» **TASK GOAL**:
Search the listing below for the word "inside" and copy each line that holds it.

+++ RECORD EXTRACTS

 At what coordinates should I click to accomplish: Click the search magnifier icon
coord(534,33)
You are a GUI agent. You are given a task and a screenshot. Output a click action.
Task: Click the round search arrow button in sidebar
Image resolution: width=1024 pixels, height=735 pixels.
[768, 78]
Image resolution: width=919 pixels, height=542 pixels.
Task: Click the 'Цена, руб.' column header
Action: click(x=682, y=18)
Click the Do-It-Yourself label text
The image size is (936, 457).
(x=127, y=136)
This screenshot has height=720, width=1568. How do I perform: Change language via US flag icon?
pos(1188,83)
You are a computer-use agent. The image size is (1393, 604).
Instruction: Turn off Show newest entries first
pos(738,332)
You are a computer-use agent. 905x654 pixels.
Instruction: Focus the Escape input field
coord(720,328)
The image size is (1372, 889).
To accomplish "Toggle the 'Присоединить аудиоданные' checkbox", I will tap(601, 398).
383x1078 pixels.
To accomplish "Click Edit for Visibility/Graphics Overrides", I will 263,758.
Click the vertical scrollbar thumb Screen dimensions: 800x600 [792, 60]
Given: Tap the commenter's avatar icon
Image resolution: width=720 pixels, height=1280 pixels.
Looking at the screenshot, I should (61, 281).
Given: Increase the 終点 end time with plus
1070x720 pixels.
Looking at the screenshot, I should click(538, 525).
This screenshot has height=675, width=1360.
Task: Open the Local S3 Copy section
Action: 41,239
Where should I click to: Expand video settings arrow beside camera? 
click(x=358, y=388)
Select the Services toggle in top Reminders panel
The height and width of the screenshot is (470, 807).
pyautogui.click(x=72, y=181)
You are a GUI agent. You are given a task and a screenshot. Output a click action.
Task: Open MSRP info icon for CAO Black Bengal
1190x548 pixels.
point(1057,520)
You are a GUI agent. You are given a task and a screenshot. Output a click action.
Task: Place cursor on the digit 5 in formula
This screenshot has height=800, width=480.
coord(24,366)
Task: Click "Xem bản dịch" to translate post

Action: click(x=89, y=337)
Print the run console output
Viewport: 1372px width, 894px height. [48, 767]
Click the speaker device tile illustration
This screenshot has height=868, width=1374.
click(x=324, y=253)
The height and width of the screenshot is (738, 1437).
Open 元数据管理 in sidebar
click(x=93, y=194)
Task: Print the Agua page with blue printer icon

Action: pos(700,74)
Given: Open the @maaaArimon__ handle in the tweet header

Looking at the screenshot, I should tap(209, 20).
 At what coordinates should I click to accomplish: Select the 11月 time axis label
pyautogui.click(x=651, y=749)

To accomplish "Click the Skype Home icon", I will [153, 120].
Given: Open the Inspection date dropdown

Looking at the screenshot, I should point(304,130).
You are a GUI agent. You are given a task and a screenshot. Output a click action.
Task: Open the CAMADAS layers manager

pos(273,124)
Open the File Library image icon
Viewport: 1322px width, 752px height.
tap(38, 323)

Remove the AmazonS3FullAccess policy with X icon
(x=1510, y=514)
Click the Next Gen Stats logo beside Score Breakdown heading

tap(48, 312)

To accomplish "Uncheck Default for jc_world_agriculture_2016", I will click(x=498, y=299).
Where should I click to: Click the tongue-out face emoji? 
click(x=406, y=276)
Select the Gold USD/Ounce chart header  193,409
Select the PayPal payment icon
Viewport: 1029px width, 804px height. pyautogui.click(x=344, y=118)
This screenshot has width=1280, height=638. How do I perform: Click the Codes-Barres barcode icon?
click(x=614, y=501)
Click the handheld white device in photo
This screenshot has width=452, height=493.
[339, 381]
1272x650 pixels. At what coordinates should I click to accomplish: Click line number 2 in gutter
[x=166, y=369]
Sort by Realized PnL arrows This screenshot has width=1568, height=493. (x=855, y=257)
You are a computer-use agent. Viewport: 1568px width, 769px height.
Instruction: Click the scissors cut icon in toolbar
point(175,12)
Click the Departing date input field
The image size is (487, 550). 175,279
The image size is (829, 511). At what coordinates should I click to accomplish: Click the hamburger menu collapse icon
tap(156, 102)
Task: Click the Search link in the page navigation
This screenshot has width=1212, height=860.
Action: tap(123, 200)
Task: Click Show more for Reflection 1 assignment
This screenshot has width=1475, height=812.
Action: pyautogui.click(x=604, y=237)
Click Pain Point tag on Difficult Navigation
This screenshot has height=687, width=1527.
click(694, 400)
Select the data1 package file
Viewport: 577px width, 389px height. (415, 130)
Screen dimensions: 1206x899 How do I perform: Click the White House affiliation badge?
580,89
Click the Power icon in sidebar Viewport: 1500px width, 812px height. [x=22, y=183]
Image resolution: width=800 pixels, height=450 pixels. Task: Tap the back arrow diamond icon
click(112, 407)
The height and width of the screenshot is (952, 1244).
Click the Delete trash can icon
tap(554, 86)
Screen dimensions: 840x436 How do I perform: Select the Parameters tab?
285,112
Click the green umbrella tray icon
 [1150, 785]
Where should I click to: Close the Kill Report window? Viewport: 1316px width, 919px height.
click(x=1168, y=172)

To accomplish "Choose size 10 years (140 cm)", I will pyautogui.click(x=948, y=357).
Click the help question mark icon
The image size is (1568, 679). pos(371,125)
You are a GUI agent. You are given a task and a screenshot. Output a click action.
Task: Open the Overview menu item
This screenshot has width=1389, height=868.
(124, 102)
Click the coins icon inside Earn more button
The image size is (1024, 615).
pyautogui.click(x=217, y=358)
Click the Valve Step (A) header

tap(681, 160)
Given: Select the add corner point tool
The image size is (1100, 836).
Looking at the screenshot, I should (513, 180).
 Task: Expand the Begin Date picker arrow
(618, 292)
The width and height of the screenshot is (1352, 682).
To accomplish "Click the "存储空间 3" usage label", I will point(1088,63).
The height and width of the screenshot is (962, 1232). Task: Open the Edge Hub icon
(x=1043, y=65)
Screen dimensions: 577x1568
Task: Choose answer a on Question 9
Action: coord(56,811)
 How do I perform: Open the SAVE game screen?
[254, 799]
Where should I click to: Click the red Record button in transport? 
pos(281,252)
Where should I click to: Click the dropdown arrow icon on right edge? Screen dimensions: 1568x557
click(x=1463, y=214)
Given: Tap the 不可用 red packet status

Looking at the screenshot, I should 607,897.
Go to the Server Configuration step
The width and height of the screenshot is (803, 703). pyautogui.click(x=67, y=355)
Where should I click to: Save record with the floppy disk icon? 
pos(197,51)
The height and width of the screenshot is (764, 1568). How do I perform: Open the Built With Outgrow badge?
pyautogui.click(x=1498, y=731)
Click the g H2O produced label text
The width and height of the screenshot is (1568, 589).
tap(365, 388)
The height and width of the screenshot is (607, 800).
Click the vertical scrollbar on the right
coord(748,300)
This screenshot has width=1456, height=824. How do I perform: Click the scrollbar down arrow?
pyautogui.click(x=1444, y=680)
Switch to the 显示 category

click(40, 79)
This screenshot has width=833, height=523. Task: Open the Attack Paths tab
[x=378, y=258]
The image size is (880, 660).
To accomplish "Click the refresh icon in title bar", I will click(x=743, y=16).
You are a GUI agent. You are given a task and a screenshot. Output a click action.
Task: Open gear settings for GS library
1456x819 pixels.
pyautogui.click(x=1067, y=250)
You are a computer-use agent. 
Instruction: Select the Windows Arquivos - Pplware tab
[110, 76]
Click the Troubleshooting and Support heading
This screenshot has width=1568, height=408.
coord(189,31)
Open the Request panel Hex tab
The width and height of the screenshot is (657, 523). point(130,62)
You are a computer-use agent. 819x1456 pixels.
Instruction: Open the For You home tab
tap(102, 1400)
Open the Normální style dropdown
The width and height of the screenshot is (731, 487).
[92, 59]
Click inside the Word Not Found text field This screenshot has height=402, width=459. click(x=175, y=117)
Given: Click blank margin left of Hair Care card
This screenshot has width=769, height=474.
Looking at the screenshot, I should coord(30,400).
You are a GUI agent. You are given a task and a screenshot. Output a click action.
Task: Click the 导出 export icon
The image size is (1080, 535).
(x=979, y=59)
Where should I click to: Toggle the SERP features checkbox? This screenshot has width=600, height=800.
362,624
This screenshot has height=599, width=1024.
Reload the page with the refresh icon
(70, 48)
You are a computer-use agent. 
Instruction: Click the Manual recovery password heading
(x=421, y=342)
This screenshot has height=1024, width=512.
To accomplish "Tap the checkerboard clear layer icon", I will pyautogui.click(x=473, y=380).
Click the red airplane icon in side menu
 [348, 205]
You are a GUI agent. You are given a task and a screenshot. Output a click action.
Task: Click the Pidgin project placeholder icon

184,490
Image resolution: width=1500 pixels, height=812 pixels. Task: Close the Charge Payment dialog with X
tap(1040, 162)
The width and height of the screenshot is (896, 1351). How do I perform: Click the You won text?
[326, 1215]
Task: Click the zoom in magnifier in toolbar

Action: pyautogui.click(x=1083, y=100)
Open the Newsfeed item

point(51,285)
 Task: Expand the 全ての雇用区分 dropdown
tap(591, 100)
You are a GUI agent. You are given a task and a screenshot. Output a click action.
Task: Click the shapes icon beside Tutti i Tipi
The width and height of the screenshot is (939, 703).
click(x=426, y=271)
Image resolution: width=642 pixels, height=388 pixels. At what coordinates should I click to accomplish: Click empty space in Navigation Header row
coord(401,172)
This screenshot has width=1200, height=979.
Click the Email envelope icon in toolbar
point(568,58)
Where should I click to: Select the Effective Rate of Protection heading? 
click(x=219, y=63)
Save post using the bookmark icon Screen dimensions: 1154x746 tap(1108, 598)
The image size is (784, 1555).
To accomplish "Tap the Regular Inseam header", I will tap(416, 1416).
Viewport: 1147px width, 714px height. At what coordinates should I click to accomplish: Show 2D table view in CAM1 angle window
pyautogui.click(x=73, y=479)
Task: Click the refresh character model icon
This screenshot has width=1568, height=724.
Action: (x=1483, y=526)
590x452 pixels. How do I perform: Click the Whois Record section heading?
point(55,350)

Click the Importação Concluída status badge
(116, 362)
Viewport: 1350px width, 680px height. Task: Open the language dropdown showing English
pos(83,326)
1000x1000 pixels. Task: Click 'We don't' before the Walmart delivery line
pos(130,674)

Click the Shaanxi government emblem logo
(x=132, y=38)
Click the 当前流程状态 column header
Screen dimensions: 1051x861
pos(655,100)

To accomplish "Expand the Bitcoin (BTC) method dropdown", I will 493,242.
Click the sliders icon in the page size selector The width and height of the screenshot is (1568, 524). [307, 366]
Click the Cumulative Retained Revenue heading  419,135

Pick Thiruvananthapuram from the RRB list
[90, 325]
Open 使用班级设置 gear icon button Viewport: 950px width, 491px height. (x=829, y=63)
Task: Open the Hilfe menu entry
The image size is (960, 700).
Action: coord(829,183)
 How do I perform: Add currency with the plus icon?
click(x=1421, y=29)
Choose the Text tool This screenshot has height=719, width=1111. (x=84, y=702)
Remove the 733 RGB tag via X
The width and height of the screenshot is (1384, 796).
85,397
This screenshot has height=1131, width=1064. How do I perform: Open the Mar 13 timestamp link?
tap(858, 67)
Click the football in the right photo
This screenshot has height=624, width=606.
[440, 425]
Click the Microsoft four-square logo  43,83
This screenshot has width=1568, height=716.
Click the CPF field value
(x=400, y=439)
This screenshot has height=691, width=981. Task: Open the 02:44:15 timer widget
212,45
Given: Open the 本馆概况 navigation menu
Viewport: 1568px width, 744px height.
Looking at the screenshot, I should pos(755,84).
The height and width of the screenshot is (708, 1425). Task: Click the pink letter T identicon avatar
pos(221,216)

++++++

» **TASK ANSWER**:
Click the coins icon inside Earn more button
Click inside the Word Not Found text field This screenshot has height=402, width=459. click(x=175, y=117)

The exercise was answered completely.